19 Ukraine: Go A – Schum. Ethno-Stück, in dem diese Passage im Text zu hören ist: „Sie haben Lärm gemacht, / sie haben den Frühling geweckt. / Die kleinen Koniferen.“ Klasse. Top 7.

20 Frankreich: Barbara Pravi – Voilà. Enfin: keine hochgedröhnte Nummer, dafür eine Chanteuse in der Tradition Brels, Barbaras und Aragons. Intensiv, ja, Titelfavoritin, zurecht. Top 2.

21 Aserbaidschan: Efendi – Mata Hari. Flamboyantes Stück in Sachen Selbstbehauptung, Easy Oriental Style. Top 15.

22 Norwegen: TIX – Fallen Angel. Überfrachtetste Performance des Abends, sehr gut. Der Mann, den ein Tourettesyndrom plagt (sagt er) kommt angekettet als Kandidat der Herzen. Top 8!

23 Niederlande: Jeangu Macrooy – Birth Of A New Age. Easy-Listening-Rap gegen Rasssismus und Ausgrenzung. Man vermisst drei Minuten irgendeinen Hook … Top 22 bestimmt.

24 Italien: Måneskin – Zitti e buoni. Der Bandname („Mondschein“) mogelt: Es ist eine hardrockinspirierte Nummer, nix von italienischem Schmelz früherer Jahrzehnte. Titelfavorisiert, klar.

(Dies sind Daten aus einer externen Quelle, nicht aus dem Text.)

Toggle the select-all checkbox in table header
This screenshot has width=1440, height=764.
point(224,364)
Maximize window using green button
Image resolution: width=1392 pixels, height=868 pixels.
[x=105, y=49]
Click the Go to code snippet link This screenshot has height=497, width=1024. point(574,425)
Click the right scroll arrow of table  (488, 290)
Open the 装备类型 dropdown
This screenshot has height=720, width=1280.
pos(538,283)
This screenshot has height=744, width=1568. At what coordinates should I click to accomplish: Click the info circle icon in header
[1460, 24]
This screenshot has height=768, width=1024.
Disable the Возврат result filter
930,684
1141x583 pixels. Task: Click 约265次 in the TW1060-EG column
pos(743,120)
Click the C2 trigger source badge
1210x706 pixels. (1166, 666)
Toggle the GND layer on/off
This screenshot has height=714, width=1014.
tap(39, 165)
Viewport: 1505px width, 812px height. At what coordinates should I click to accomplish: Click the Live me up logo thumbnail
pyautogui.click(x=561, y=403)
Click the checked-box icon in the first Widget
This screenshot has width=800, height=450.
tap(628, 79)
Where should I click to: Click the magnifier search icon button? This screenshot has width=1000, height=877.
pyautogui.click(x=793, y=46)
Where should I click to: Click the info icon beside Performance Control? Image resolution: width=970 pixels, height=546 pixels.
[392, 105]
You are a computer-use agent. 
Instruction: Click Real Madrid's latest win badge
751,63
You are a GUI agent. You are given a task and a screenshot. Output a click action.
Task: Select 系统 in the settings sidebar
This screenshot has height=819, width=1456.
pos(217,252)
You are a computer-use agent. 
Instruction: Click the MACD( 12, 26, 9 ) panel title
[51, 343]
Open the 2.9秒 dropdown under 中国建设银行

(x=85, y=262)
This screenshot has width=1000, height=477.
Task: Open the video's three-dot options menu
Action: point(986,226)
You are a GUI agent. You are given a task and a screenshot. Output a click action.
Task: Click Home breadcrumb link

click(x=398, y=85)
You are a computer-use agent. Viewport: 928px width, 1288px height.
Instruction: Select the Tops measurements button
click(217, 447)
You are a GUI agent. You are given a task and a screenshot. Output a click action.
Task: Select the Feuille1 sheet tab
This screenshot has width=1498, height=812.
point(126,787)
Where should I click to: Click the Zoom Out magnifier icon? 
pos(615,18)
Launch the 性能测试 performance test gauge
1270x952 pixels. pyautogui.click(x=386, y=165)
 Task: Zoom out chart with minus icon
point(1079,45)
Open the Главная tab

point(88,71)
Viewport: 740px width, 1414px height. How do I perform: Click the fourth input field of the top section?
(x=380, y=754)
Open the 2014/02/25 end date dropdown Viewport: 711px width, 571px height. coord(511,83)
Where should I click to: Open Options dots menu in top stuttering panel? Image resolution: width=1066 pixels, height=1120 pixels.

25 Schweden: Tusse – Voices. Kürzlich als unbegleiteter Flüchtling aus dem Kongo gekommen, jetzt Hoffnung des Abba-Landes. Pompös, knallrot im Look, kein Juwel, aber ein Act in prima Strass, ultraqueer: Top 11.

26 San Marino – Senit (feat. Flo Rida) – Adrenalina. Flottes Stück, ein prima Rausschmeißer, ehe abgestimmt wird. Top 9.